The Self-Assessment Questions
The point of this episode is to create enough honest discomfort to produce a clear diagnosis. The following questions are not rhetorical. They're designed to be answered in writing, privately, without the filter of how you'd describe your agency to a peer at a conference.
On production:
- What is your year-over-year written premium growth rate for the last three years? Each year individually, not averaged. Do you see a trend?
- What percentage of your new business last year came from referrals versus purchased leads? Has that ratio changed, and in which direction?
- If your best producer left tomorrow, what would happen to your production? If the honest answer is "a lot," you have a concentration risk that should concern you.
On retention:
- What is your actual twelve-month retention rate? Not estimated, do you know the number? If you don't know it, that itself is a diagnostic finding.
- Do you know specifically why clients leave? Do you have a process for exit conversations, or do you discover the cancellation in the system and move on?
- What percentage of your renewals do you proactively touch before the renewal date versus waiting for a non-renewal or a call from the client?
On team:
- Can you take a ten-day vacation without your cell phone and trust the agency to run correctly? If not, why not, and is that by design or by default?
- When was the last time you had a hard conversation with a staff member about performance? What was the outcome?
- Do the people on your team know specifically what success in their role looks like, measured in a way they can track themselves?
On you as the owner:
- What is the one decision you've been avoiding for more than ninety days that you know, if made, would change the trajectory of your agency?
- Are you growing personally (reading, learning, building your skills), or are you running on the knowledge base you had three years ago?
- If a new owner with fresh energy walked into your agency today, what would they change in the first thirty days that you've been tolerating?
What the Answers Actually Mean
Most agency owners who go through this honestly land in draw territory rather than win territory, and they're surprised by that finding.
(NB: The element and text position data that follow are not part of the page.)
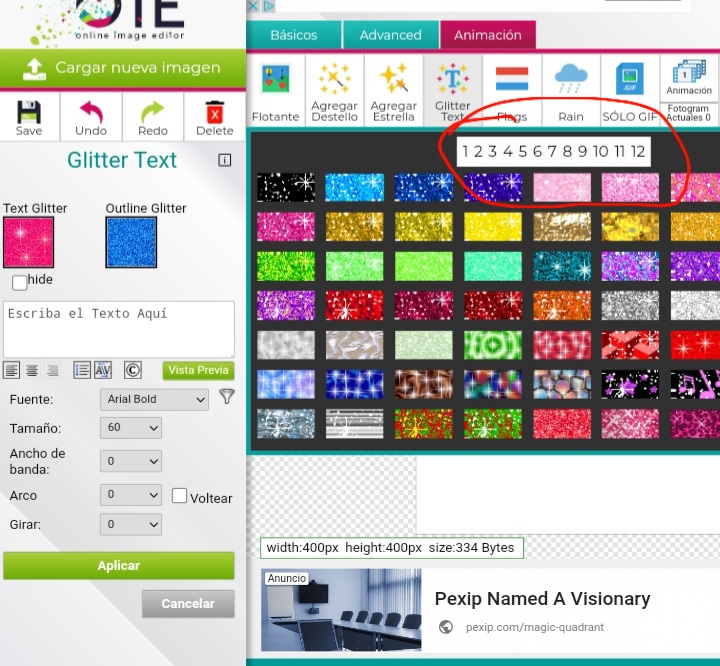Viewport: 720px width, 666px height.
Task: Switch to the Advanced tab
Action: click(x=390, y=35)
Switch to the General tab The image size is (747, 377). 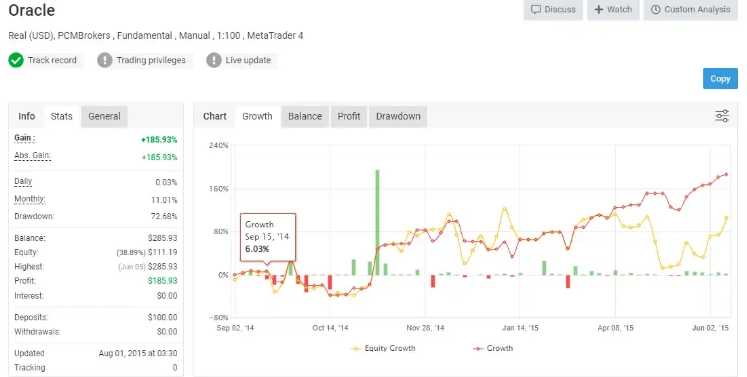[x=104, y=116]
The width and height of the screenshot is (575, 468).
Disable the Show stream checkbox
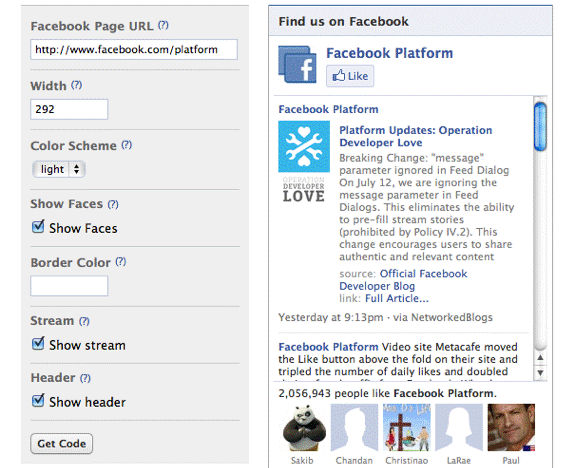(x=38, y=344)
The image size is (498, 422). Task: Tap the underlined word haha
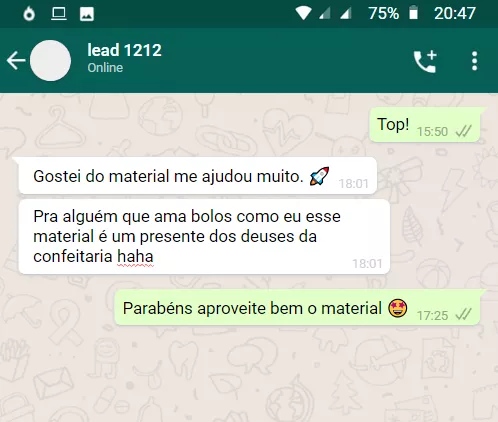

They thought they were winning because things feel okay. The honest self-assessment reveals that "okay" is not the same as winning.
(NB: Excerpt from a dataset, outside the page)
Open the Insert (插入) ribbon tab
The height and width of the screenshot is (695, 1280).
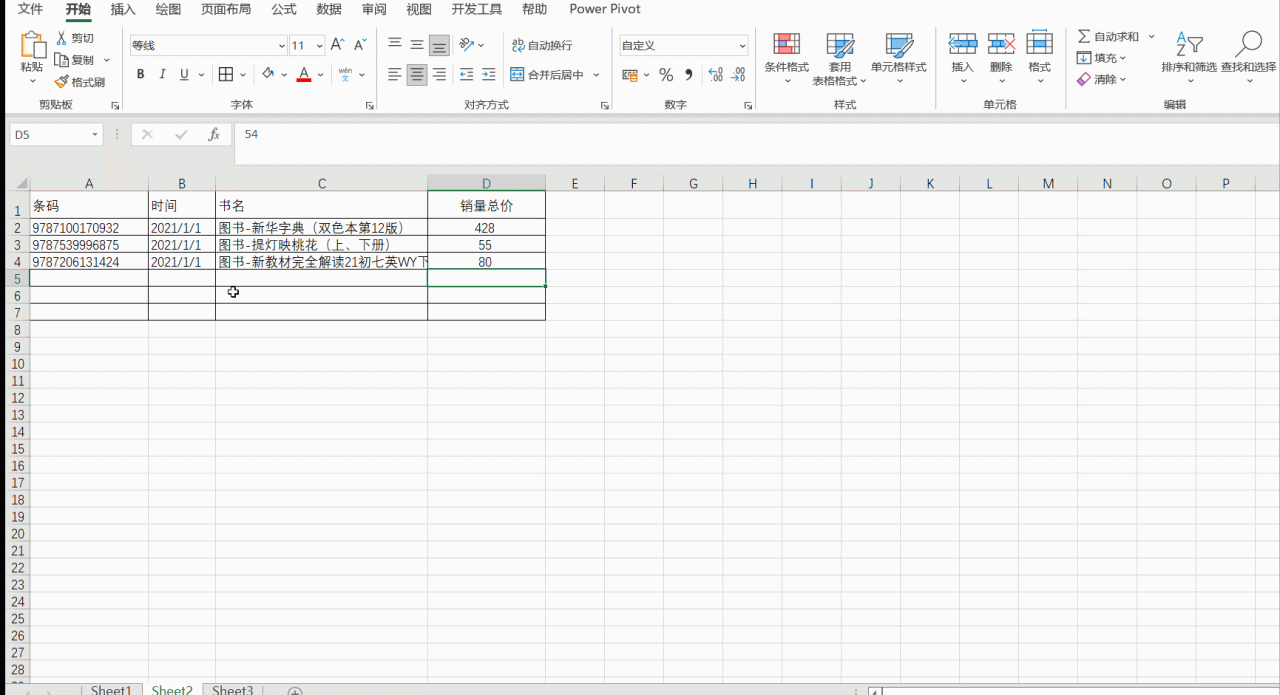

The value of this diagnosis is not shame. It's direction. A drawing agency needs different intervention than a losing agency. A losing agency needs triage and stabilization. A drawing agency needs an honest conversation about whether the owner actually wants to build something bigger, and if the answer is yes, what has been preventing that from happening.
Sometimes the honest answer is that the draw is a choice (conscious or not). The owner has settled for a comfortable level of production and stopped pushing. That's a legitimate choice, but it should be a conscious one, not an accidental one. If you're in a draw and okay with it, own that. If you're in a draw and frustrated by it, that frustration is the fuel. Use it.
What This Means for Your Agency
Schedule two uninterrupted hours. Answer every question above in writing. Then sit with the pattern of the answers and make an honest call about which category your agency is in.
Then pick one thing (just one) that you're committing to change in the next thirty days that directly addresses the most significant gap you identified. Not a goal. A behavior change. A specific action you take differently starting this week.
The Bottom Line
Win, lose, or draw is not a permanent category. It's a current position. The diagnosis is only useful if it generates a decision. What kind of agency owner are you? What kind do you intend to be? The gap between those two answers is your work.